Top of Records for this exercise

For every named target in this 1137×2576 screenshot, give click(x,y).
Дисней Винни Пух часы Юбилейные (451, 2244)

Bottom of Records for this exercise
Top of Records for this exercise

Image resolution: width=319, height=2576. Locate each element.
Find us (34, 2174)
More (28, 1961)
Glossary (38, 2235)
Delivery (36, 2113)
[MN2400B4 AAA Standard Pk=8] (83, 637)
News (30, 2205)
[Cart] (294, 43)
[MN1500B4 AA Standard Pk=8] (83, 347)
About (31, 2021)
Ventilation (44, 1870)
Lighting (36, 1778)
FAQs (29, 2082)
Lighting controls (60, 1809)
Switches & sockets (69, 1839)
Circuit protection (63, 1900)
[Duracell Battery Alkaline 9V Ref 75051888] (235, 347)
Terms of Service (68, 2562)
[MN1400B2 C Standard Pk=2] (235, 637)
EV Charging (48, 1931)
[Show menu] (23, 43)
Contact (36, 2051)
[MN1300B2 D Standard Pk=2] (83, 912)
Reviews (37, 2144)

Bottom of Records for this exercise

**What to work on**
Reproduce exactly the section above that begins at the line containing "[MN2400B4 AAA Standard Pk=8] (83, 637)" and ends at the line containing "Circuit protection (63, 1900)", leaving out all other lines.

**Problem solution**
[MN2400B4 AAA Standard Pk=8] (83, 637)
News (30, 2205)
[Cart] (294, 43)
[MN1500B4 AA Standard Pk=8] (83, 347)
About (31, 2021)
Ventilation (44, 1870)
Lighting (36, 1778)
FAQs (29, 2082)
Lighting controls (60, 1809)
Switches & sockets (69, 1839)
Circuit protection (63, 1900)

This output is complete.